Tablets for pharmaceutical, confectionery or food applications are mostly made with starch or sugar as excipients. The use of white starch for making tablets has been described in European patent EP 0 564 700.
Generally, starch products are relatively easy to compress and they give a tablet, which is easily soluble and has the required hardness. The tablet, which may contain as an active ingredient a pharmaceutical product, should readily disintegrate in water and in the gastrointestinal tract after being swallowed.

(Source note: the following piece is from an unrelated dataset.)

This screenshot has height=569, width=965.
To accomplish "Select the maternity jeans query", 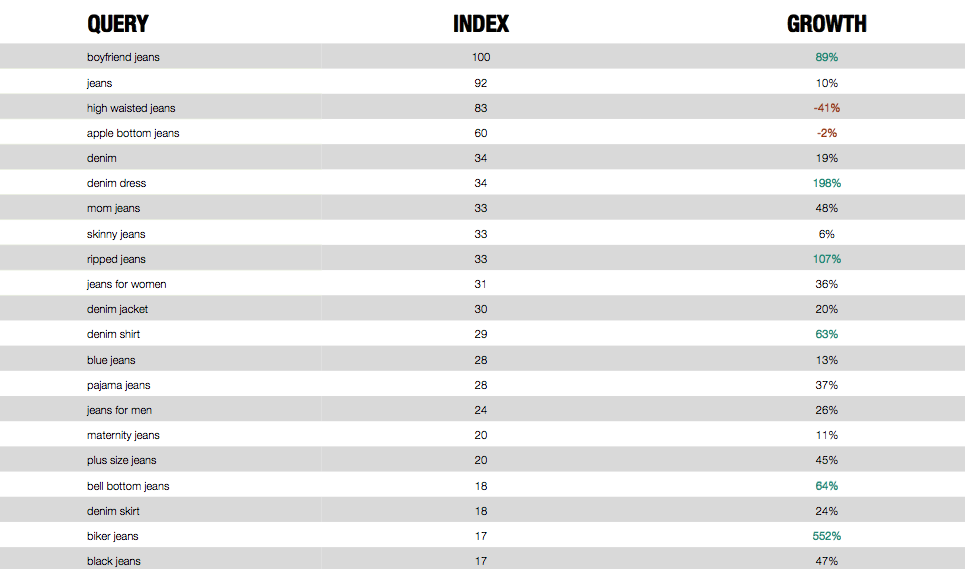I will pos(123,436).
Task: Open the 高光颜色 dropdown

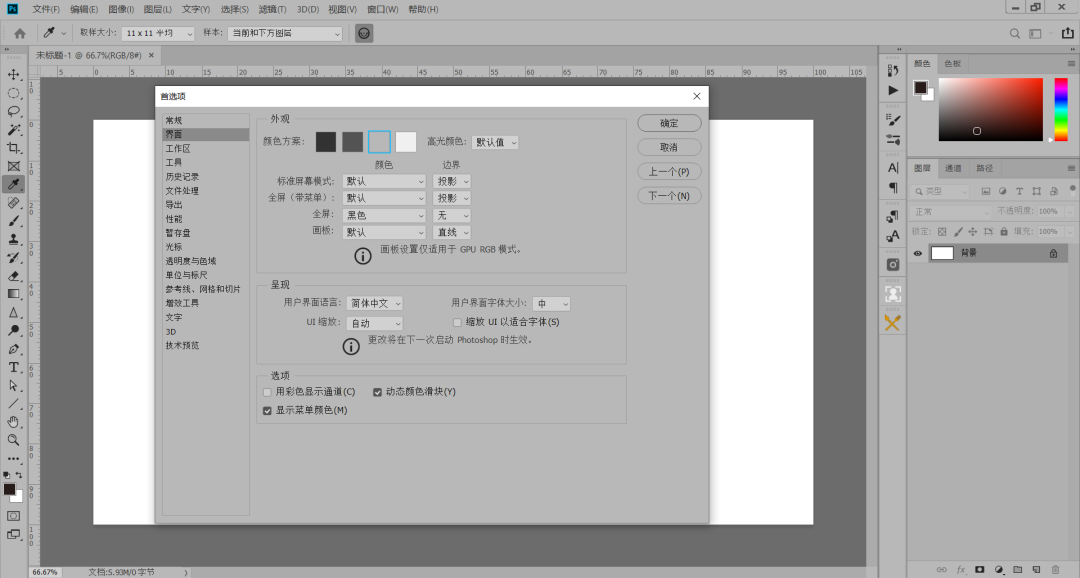Action: pyautogui.click(x=494, y=141)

The tablet does not only contain the drug or a reagent, it also contains other ingredients which act as fillers, such as lactose or phosphates; lubricating agents, such as talc, stearic acid or paraffin and disintegrating agents, such as carboxymethyl-cellulose or starch. For confectionery purposes the tablets often include aroma's and colorants at low concentration.

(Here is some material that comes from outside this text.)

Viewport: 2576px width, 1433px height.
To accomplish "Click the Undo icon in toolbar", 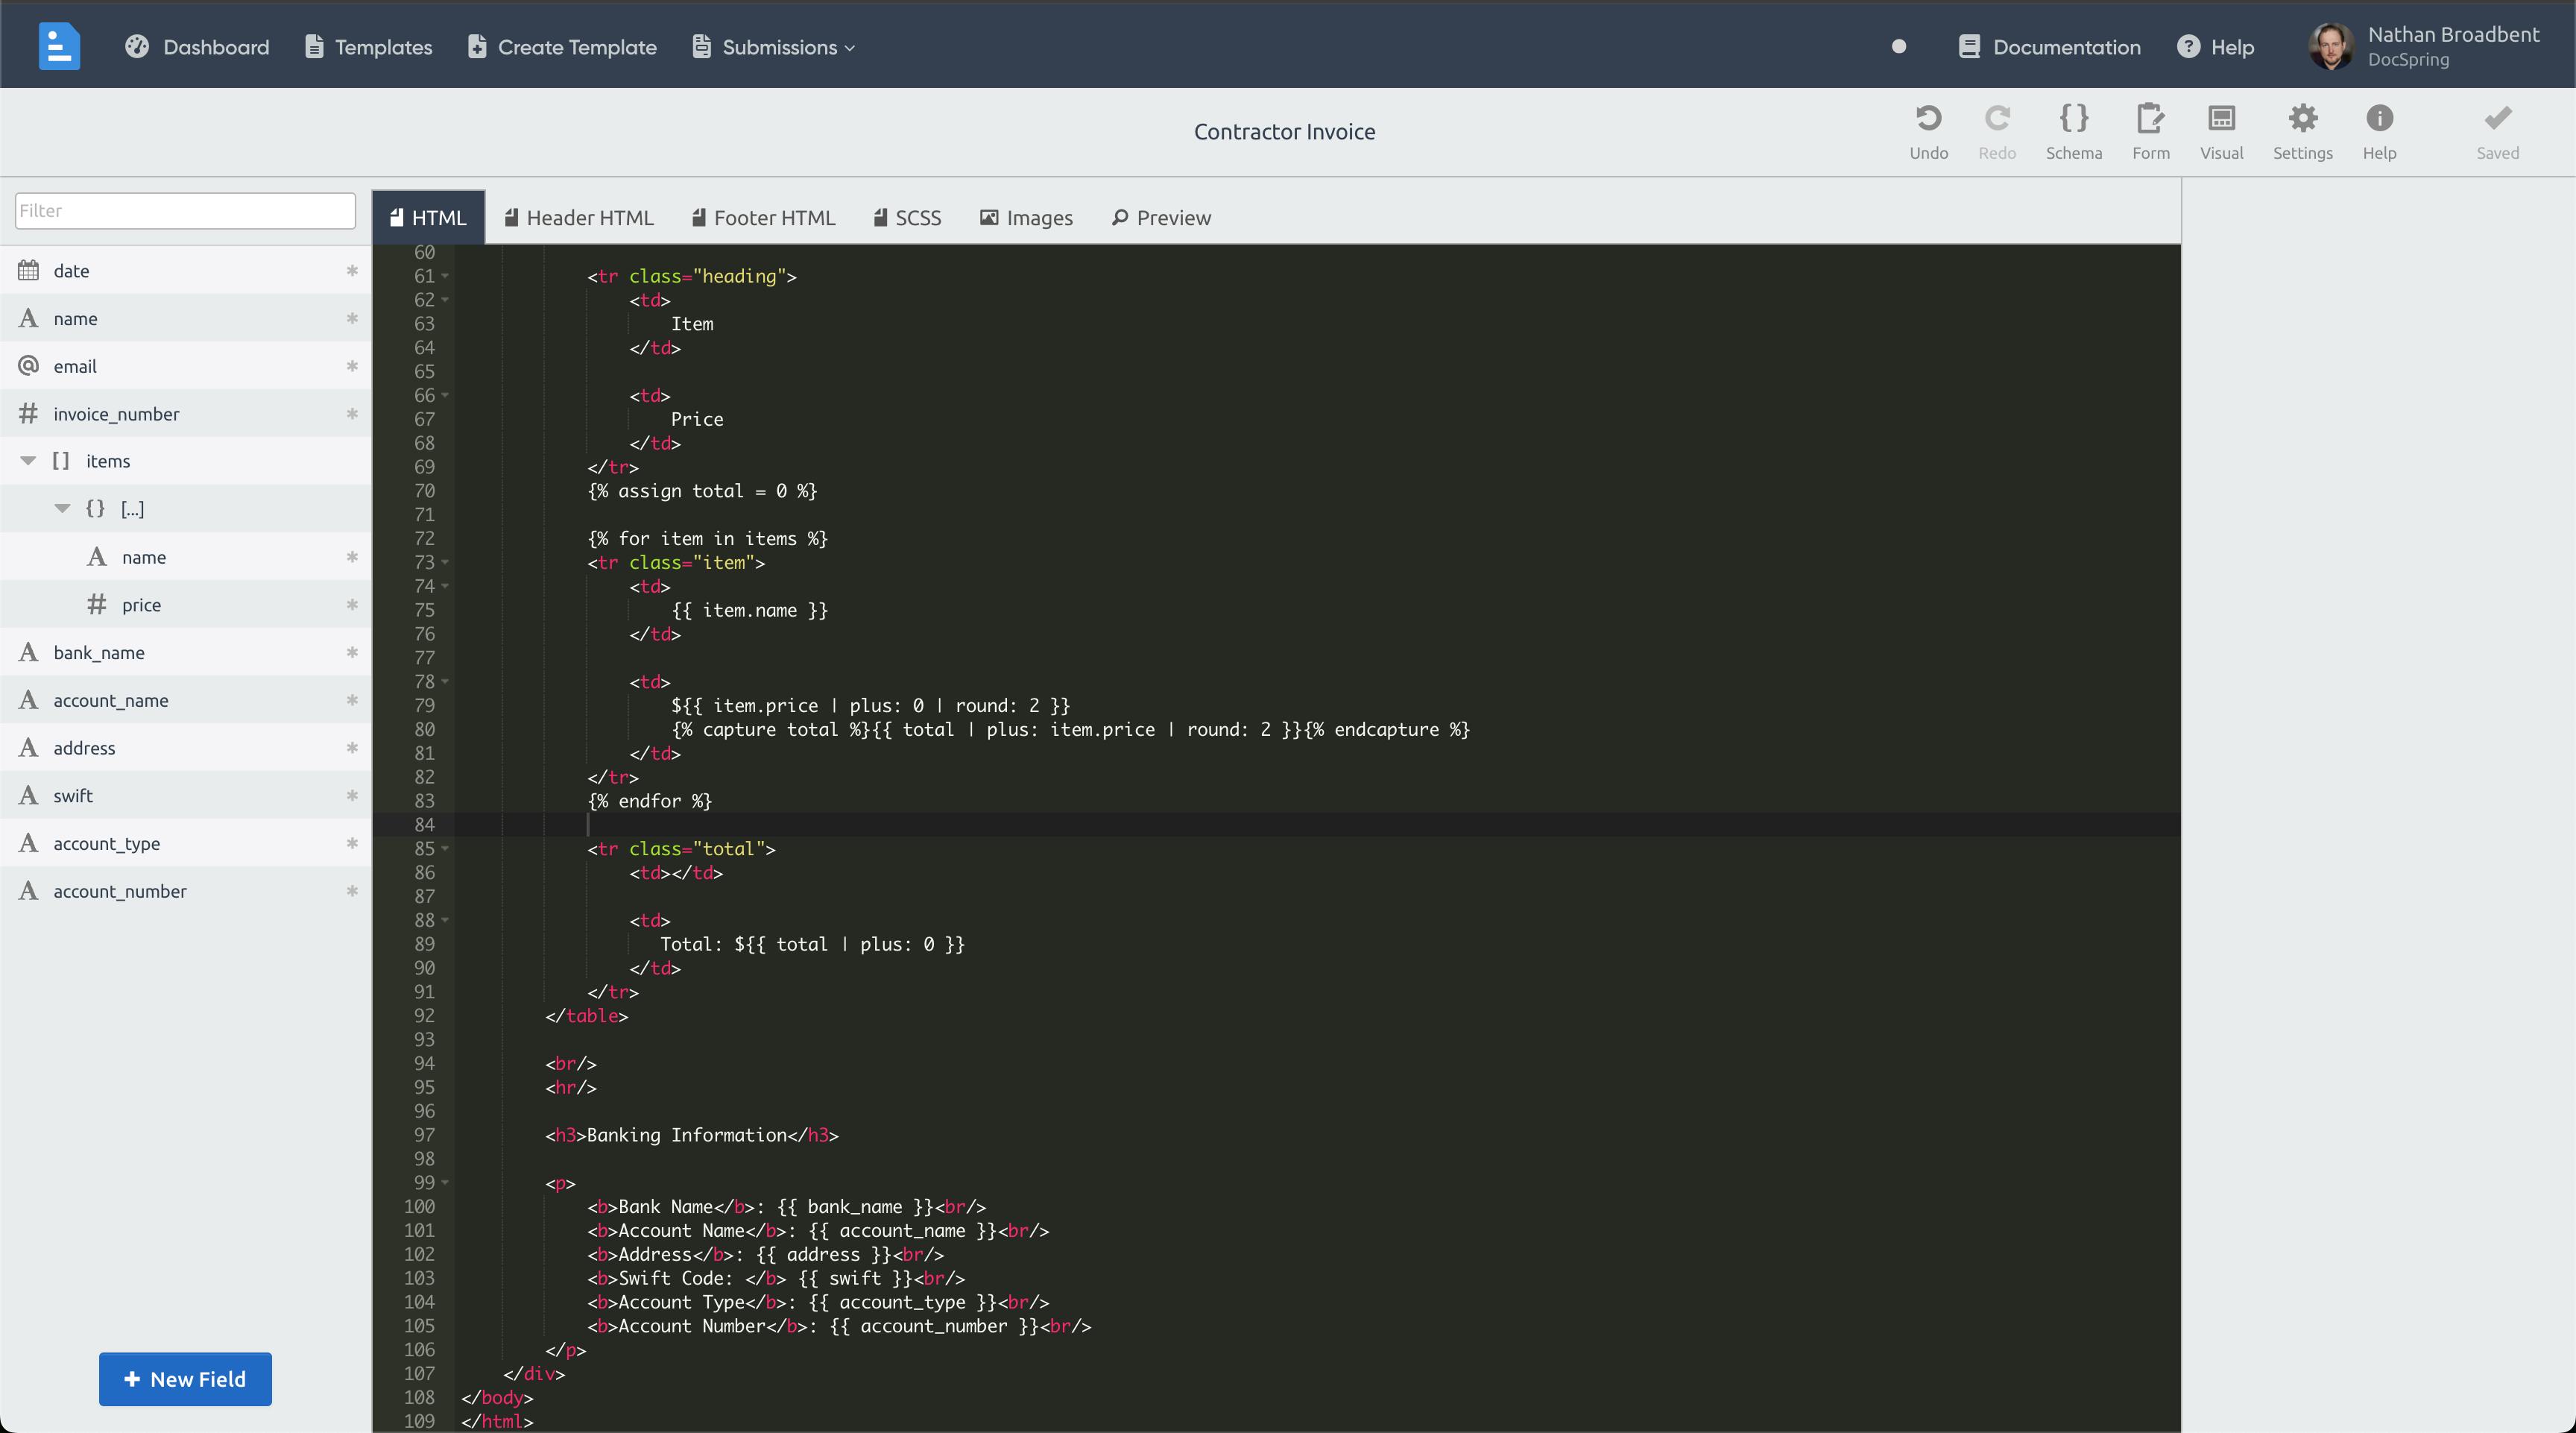I will [1928, 119].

With the present interest in the use of sugar-free and/or low calorie products, the use of starch-based and sugar excipients is seriously questioned. Sugar alcohols, such as xylitol, maltitol, sorbitol, mannitol and erythritol are already widely used for sugar replacement. Sugar alcohols have a much lower caloric content than sugar. The use of several sugar alcohols as excipients was extensively tested. Until now it has not been possible to use erythritol as a suitable excipient because compression resulted in a product which was much too brittle.
Direct compression of spray-dried erythritol has been described in European patent EP 0 497 439. The hardness of the product was found to be too low for normal application.

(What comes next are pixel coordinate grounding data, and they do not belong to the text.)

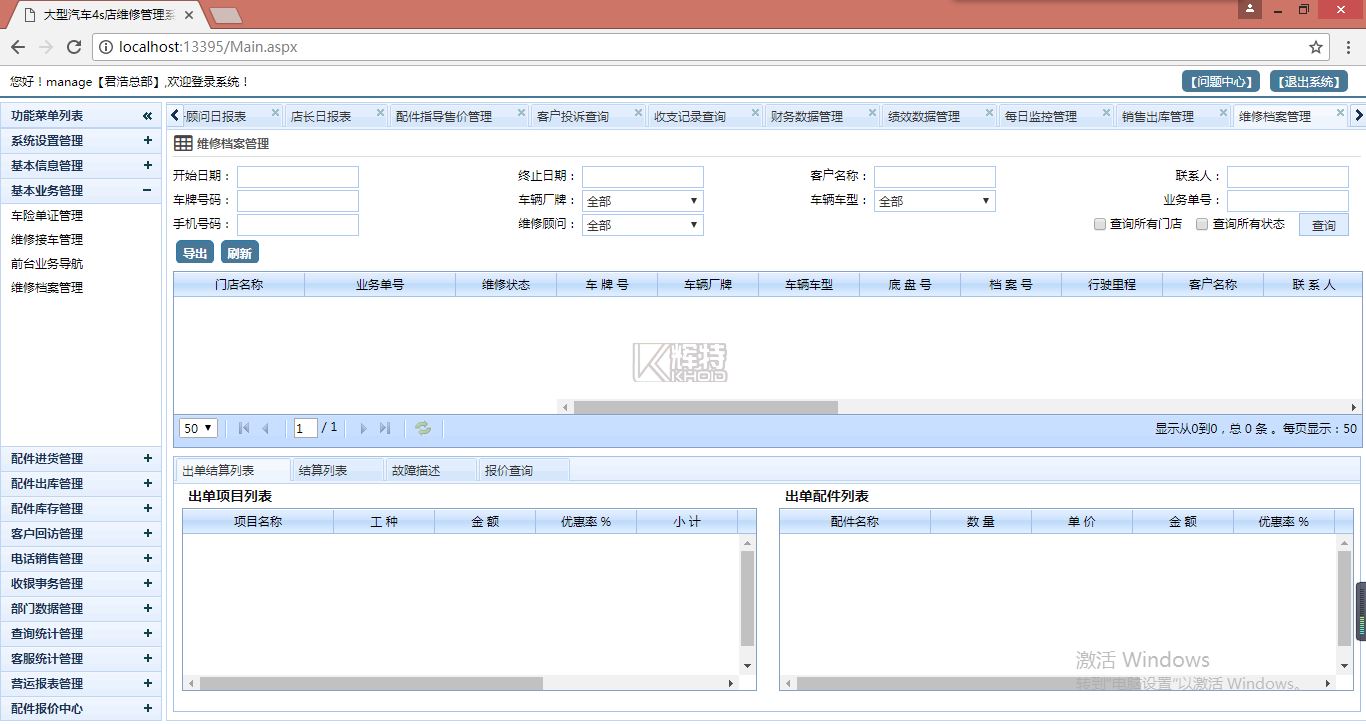Click the 导出 button
The image size is (1366, 724).
(194, 253)
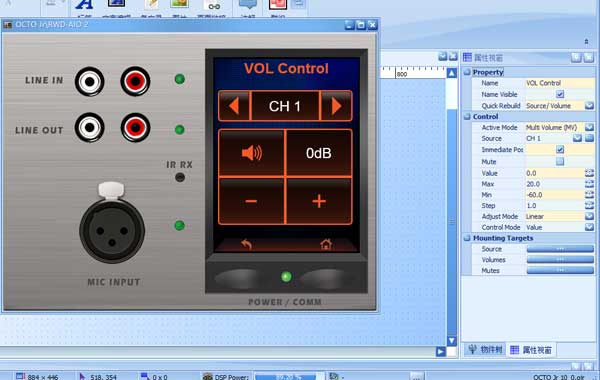Select next channel with right arrow
The height and width of the screenshot is (380, 600).
click(336, 106)
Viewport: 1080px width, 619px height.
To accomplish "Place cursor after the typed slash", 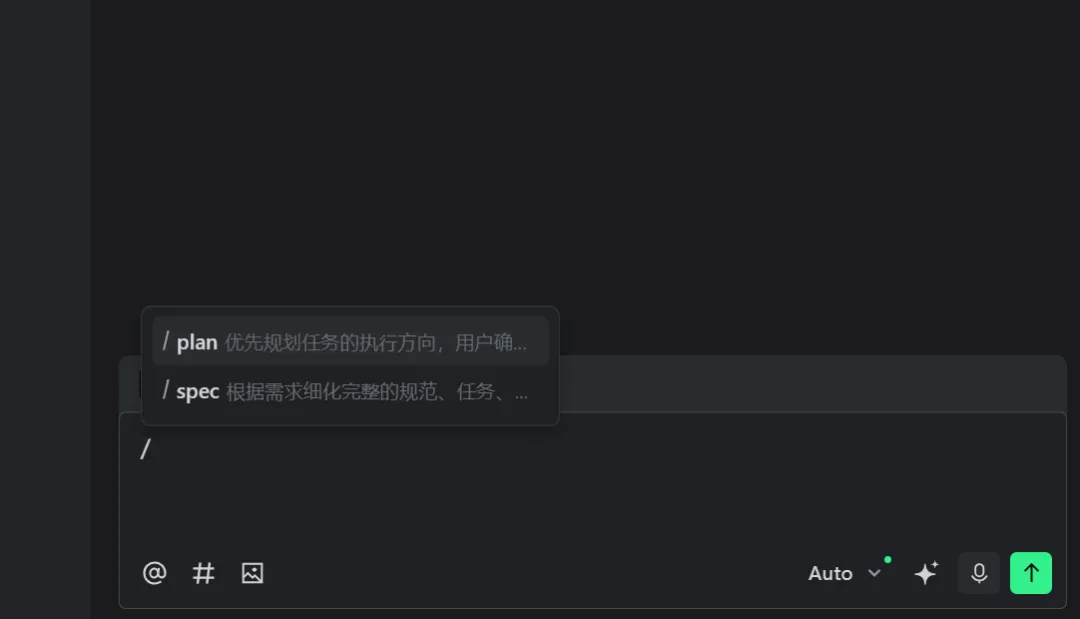I will (153, 450).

U.S. Pat. No. 3,341,415 by Scott, describes a process for preparing mannitol-based excipients. The process comprises the mixing of mannitol with a second sugar, heating the mixture and preferably congealing the mixture. The product is then used for tabletting. The mixture based on mannitol and erythritol gives rise to a tablet with a friability which is too high and a tensile strength which is too low for good application in tablets as illustrated by the examples of the invention which forms the subject of the present patent application.
U.S. Pat. No. 3,639,168 by Monti et al. describes the preparation of a direct compression vehicle by dispersing a diluant such as sugar, in a fully hydrated hydratable polymer, such as starch, drying the resulting dispersion, and reducing the dried product to particles of the desired size.
European patent application EP 0 528 604 discloses the co-crystallized sorbitol and xylitol and tablets made therefrom.
European patent application EP 0 509 606 relates to the production of tabletting excipients containing lactose, having a high .beta.-lactose content.
Recently, it was described that erythritol is not only non-cariogenic but that it also has an anti-cariogenic activity. When starch, which is normally cariogenic is mixed with a sufficient amount of erythritol the product is non-cariogenic. This finding, which forms the subject of a co-pending patent application, only increases the interest in the use of erythritol as an excipient.